A new future For utility planning

In New York, smart meters are coming, but not before the utilities must move forward with their first non-wires alternative projects. Con Edison is already underway with its BQDM project and has proposed a second project in the Brooklyn neighborhood of Bensonhurst.

Starting in 2021, Bensonhurst will see the load exceeding the design capability of its feeder, but only for a few hours on a couple of days per year. By 2025, it will be more hours per day, but still only about two days per year. The utility will require about 45 megawatts of resources similar to the ones it's using in BQDM to support the feeder.

In New York, many of the non-wires alternatives programs are fairly small. For instance, the utility NYSEG, a subsidiary of Avangrid, just put out an RFP for its non-wires alternatives for about 5 megawatts. But these initial projects are meant to be the first step in an entirely new way of doing business under REV.

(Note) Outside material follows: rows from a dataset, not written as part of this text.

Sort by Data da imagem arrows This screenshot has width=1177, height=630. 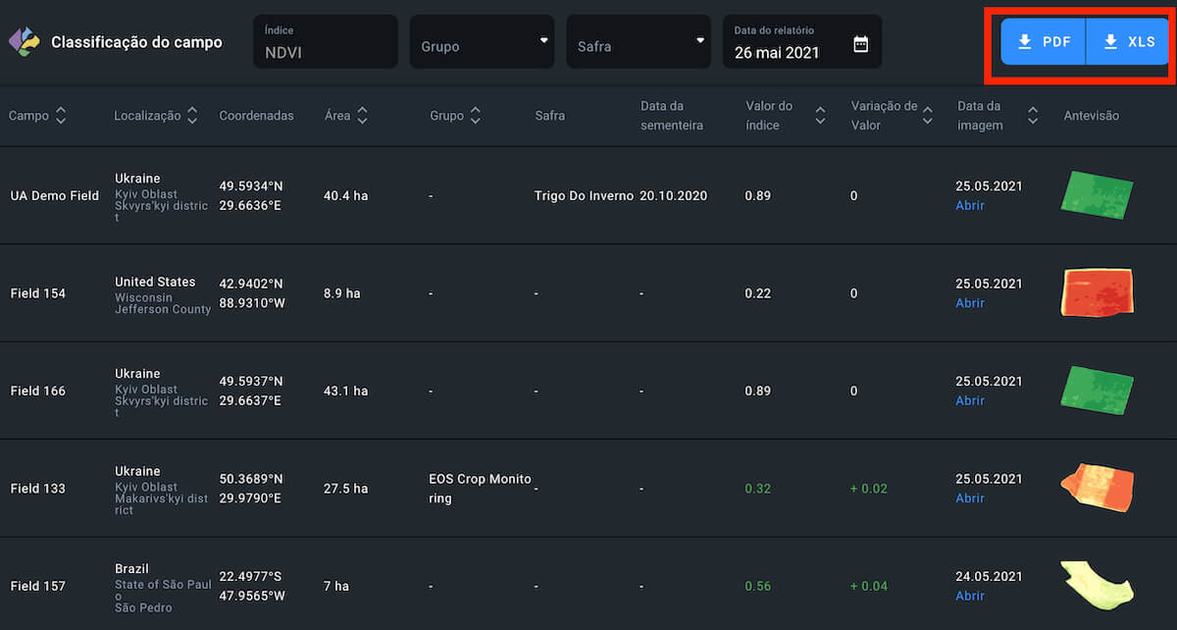point(1032,116)
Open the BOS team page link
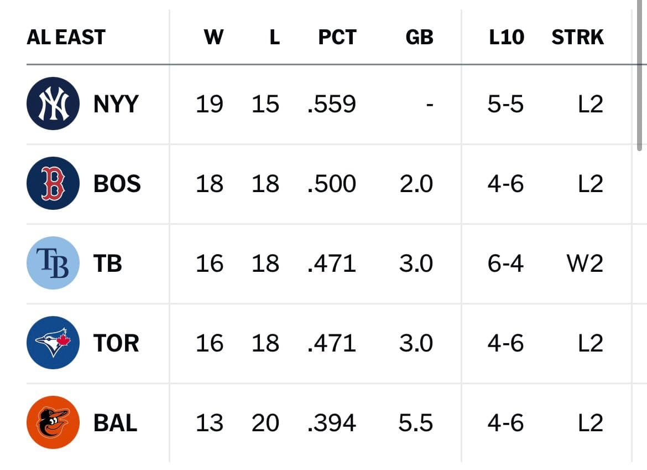 point(116,184)
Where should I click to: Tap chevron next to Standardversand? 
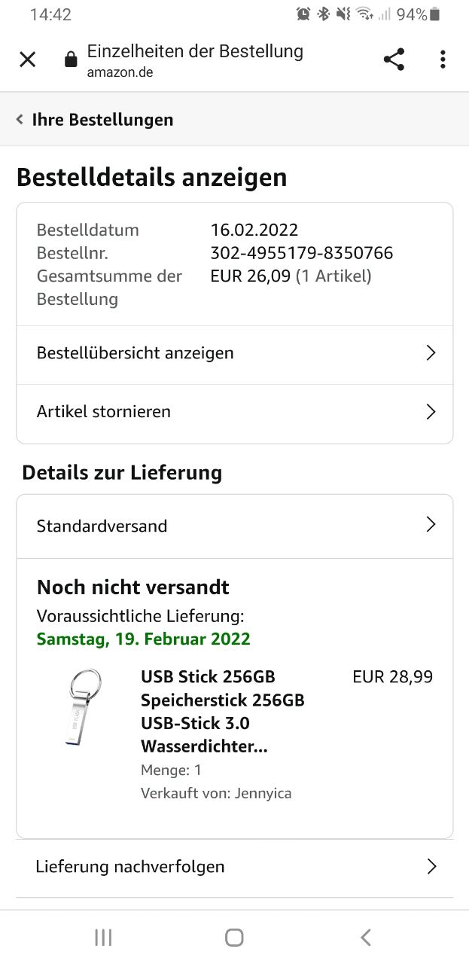[431, 525]
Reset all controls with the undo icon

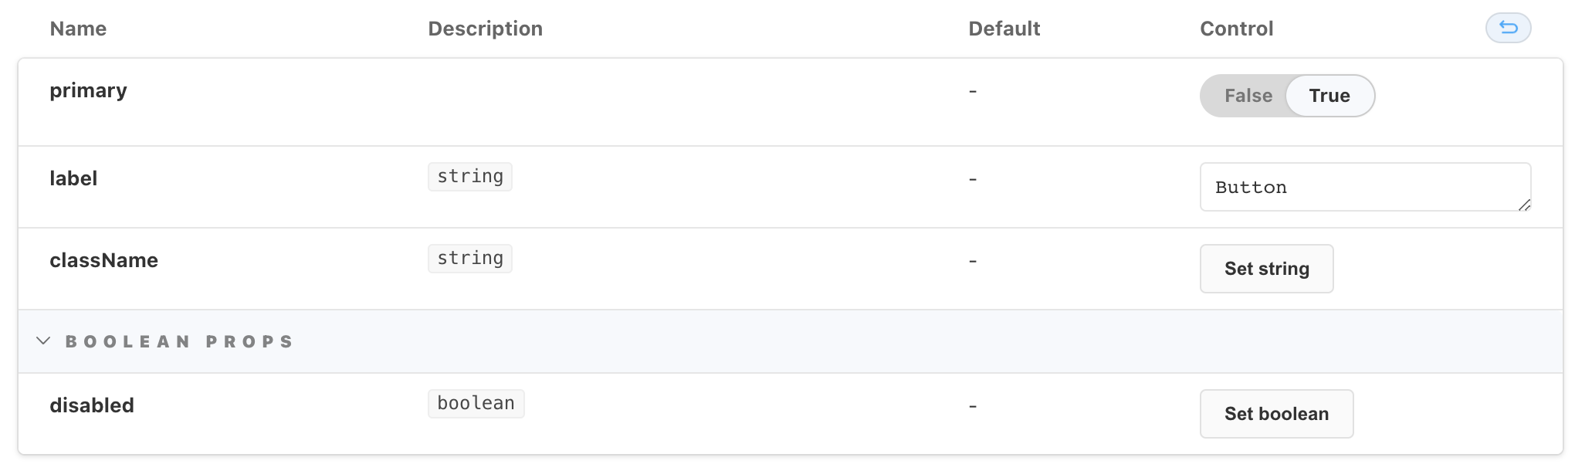(1509, 28)
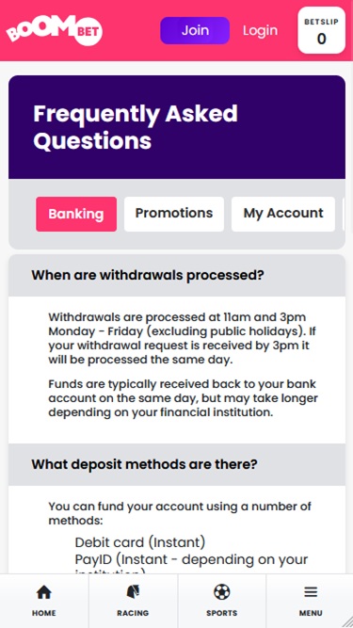Screen dimensions: 353x628
Task: Collapse the 'When are withdrawals processed?' question
Action: (x=177, y=276)
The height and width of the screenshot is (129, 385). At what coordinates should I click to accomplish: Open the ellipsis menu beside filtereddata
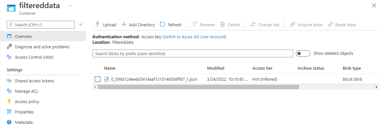(70, 6)
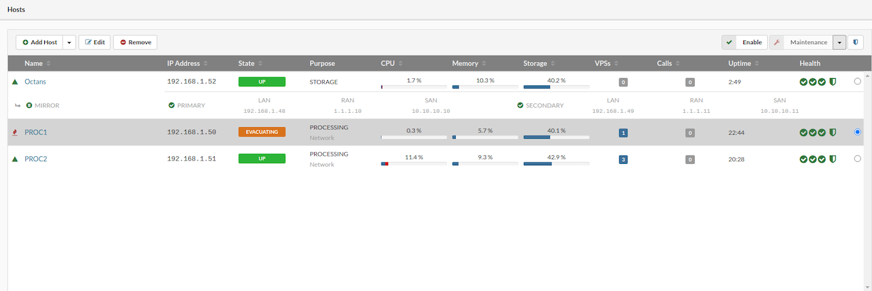The width and height of the screenshot is (872, 291).
Task: Click the Storage usage bar for Octans
Action: [556, 87]
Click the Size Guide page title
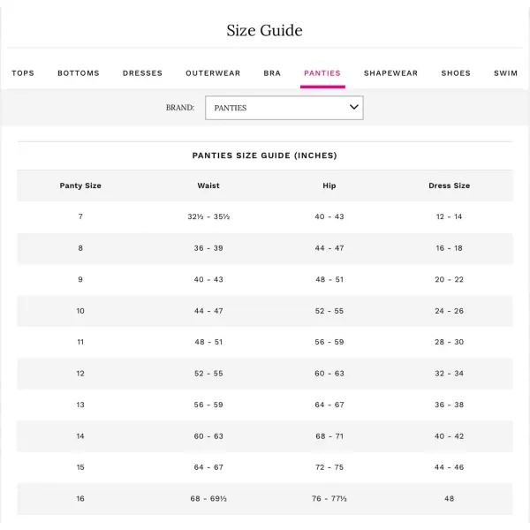This screenshot has width=530, height=530. tap(264, 31)
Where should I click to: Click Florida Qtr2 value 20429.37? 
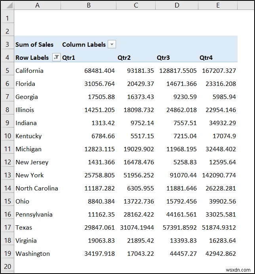[140, 84]
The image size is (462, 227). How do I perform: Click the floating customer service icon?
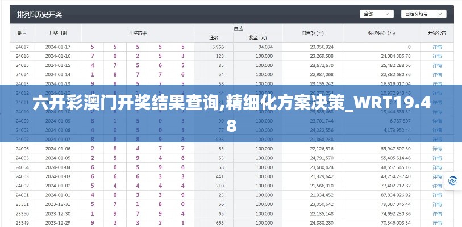453,180
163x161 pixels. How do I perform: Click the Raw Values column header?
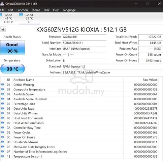150,80
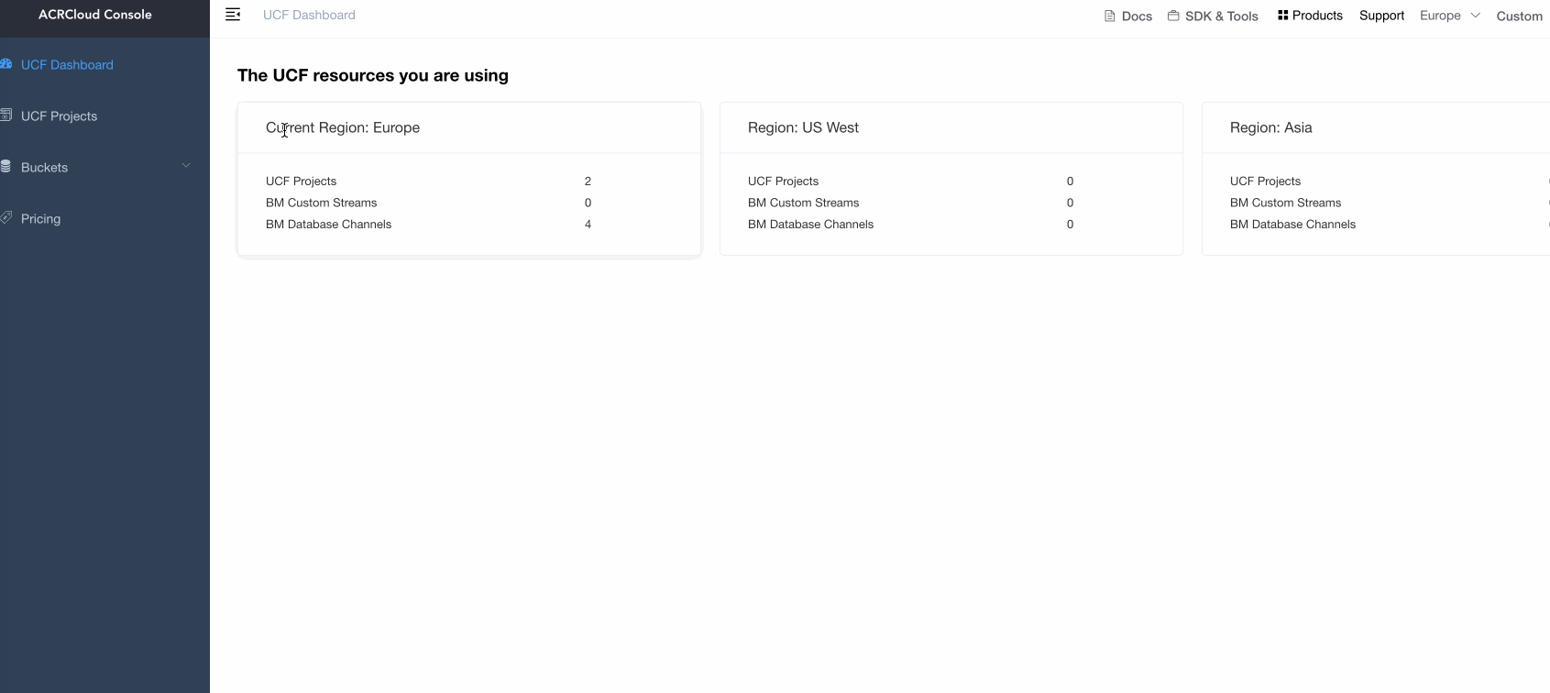Click the SDK & Tools briefcase icon

1173,16
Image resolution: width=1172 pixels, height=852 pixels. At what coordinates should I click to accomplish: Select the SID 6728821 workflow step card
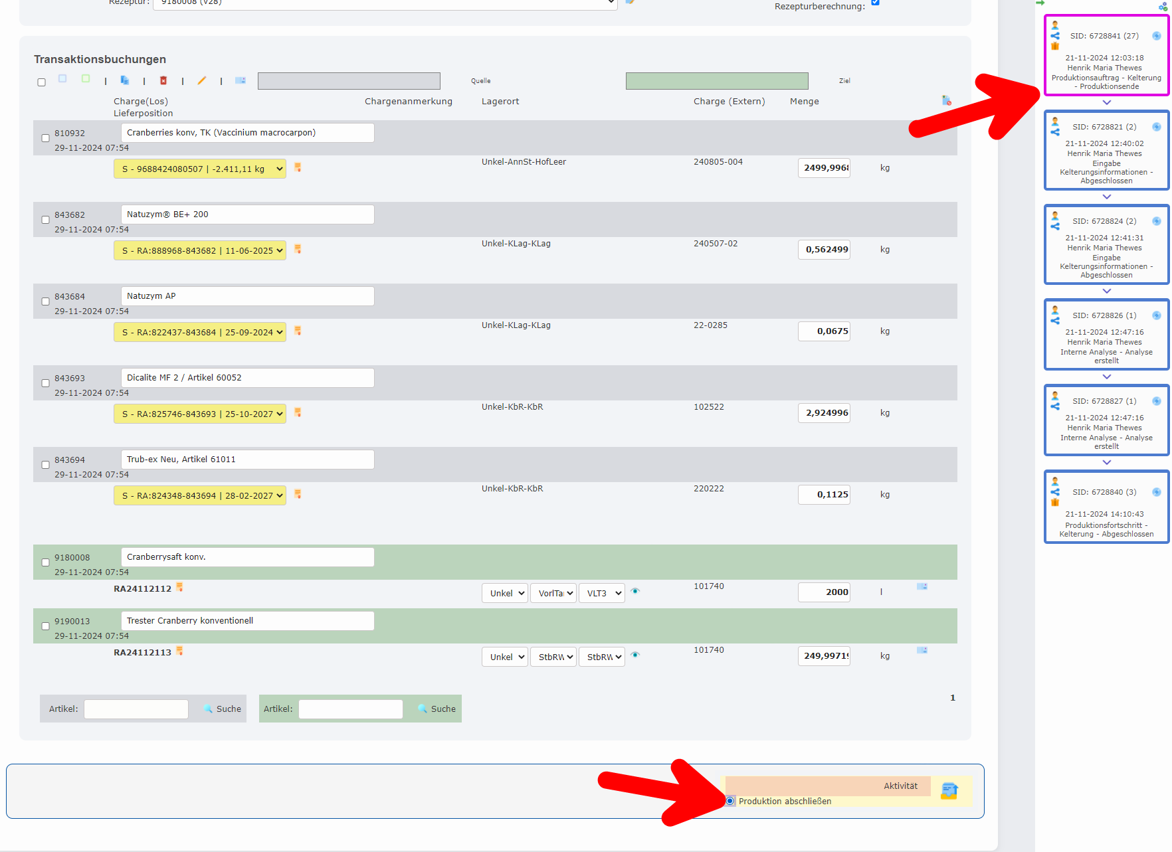1106,150
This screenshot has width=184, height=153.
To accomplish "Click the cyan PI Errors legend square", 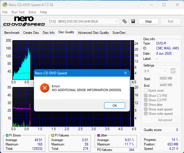I will point(7,135).
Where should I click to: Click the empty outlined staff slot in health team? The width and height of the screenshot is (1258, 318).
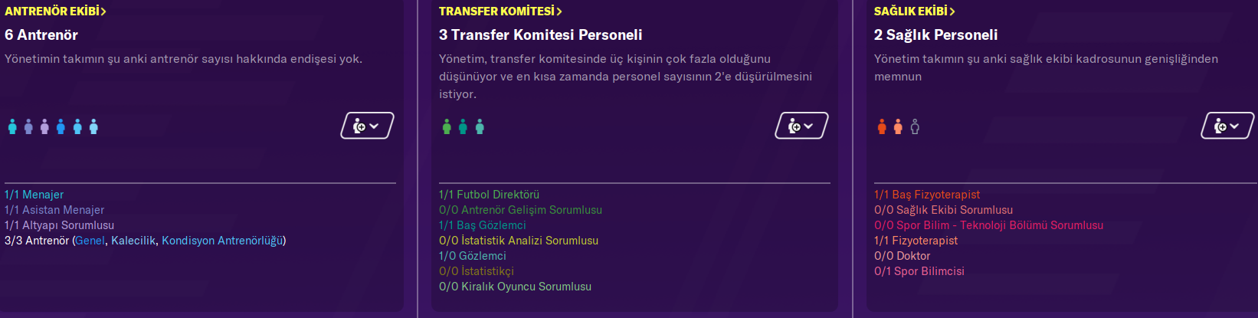pos(915,126)
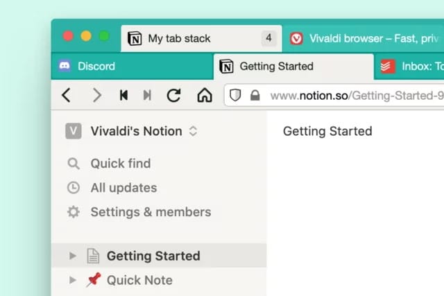Expand the Getting Started page tree
Image resolution: width=444 pixels, height=296 pixels.
[73, 256]
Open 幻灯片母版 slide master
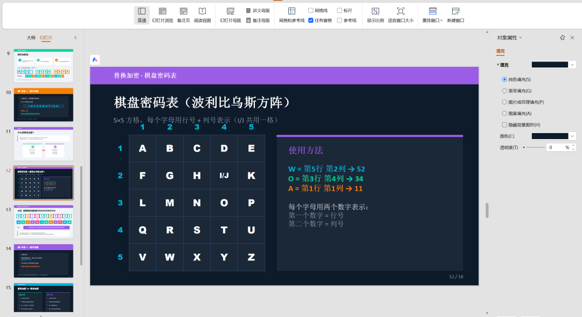The width and height of the screenshot is (582, 317). coord(231,15)
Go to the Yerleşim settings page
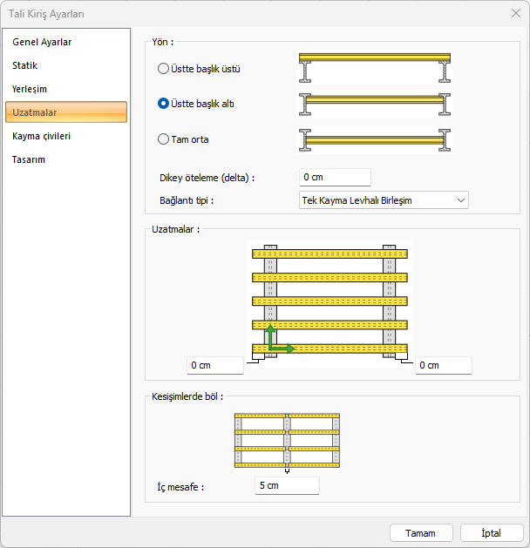 coord(30,89)
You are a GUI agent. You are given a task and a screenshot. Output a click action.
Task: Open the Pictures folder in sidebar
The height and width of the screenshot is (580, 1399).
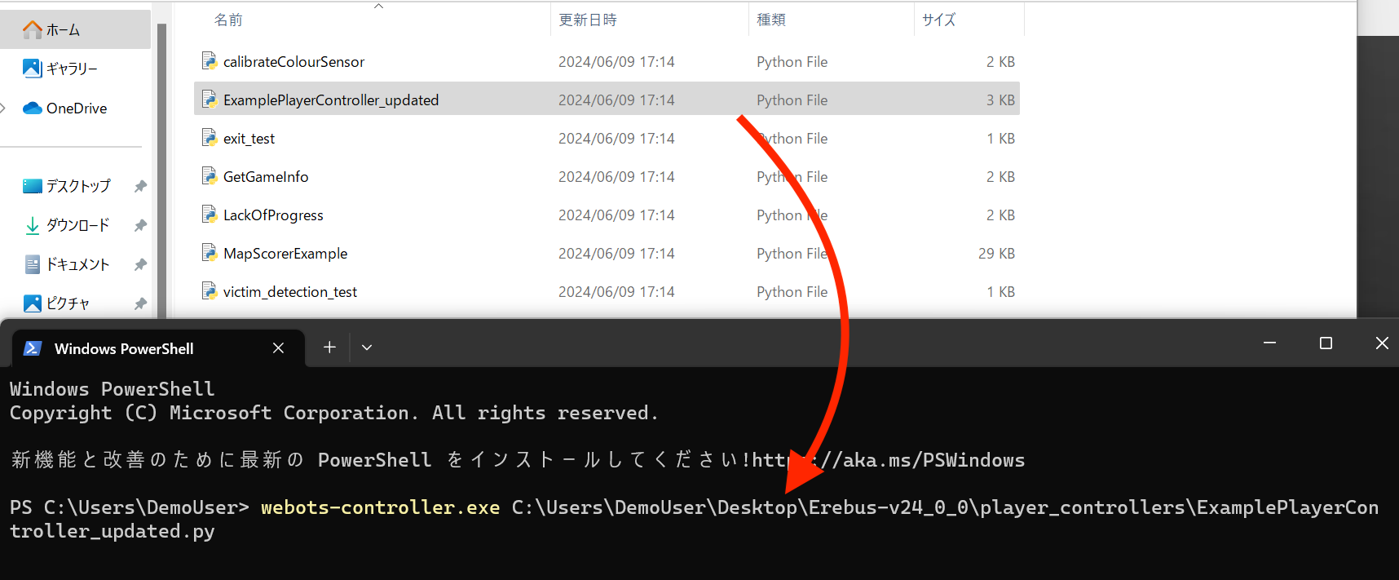pos(68,303)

The challenge and potential solution of non-wires alternatives looks similar across the country, but with varying degrees of sophistication. For some utilities, such as Indiana Michigan, a subsidiary of American Electric Power, the focus is more on efficiency than next-generation demand response. Some states, like Vermont, have mandated years ago that utilities use at least some efficiency investments to defer distribution upgrades.

But moving forward, the resources will become more complex, and so will the challenge of valuing them compared to traditional investments. The holy grail is to incorporate resources such as demand response and energy storage assets into distribution planning, rather than having one-off projects to defer upgrades.

Smart meter data is just a very basic layer of information. Grid planners will also need improvements in GIS, better distribution modeling and improved data quality on feeders that could be served by non-wires alternatives. As with value-of-solar tariffs, there is also the need to value cost mitigation, risk and non-monetary benefits on the feeder level, said Kellison.

That process is underway in California, where the state has set up a locational benefit methodology for the utilities to work from. “It has a long way to go,” said SCE’s Sherick, who is working on the utility’s Integrated Grid Project.

The project is looking at the impact of high levels of preferred resources, such assolar on the local distribution system and how to balance that with demand response. Valuing demand response depending on feeder and time of day is painstaking work, and is just starting to be understood by even the most advanced utilities.

“It’s not something we’re used to doing,” said Sherick. But by evaluating the price and value on circuits that could benefit, utilities like SCE hope they can unlock a whole new opportunity. Central Hudson, for instance, hopes to integrate the findings from its non-wires alternative into its forthcoming efficiency marketplace to leverage more behind-the-meter resources exactly where they are needed.

To create that value, it will likely require marketplaces of some sort at the distribution level, and not just the wholesale level. “When you make money on the wholesale market, it can create issues on the distribution level,” noted Sherick.

And despite the potential value, it will probably never be a utility-wide endeavor, given the complexity and cost. Instead, planning tools, when they are more developed, would be deployed in a more surgical manner in troubled regions on the distribution grid.  

The lack of commercial solutions over the last several years have led some utilities to partner with traditional providers to develop functionality for traditional planning tools, says Kellison, while others have worked to customize and commercialize new suites of software such as OpenDSS from EPRI and GridLab-D from PNNL.

“Complexity is not stopping a variety of utilities from working on developing the necessary planning and economic tools,” said Kellison. “We see modeling and simulation work to site DERs not just in California and New York, but also elements of these efforts at PNM Resources in New Mexico, Avista Utilities in Washington, Detroit Edison and Pepco in the Mid-Atlantic.”

Although many utilities are led by regulatory mandates to value these resources, others like Avista see that the future will require these capabilities and don’t want to be behind the learning curve when they need it.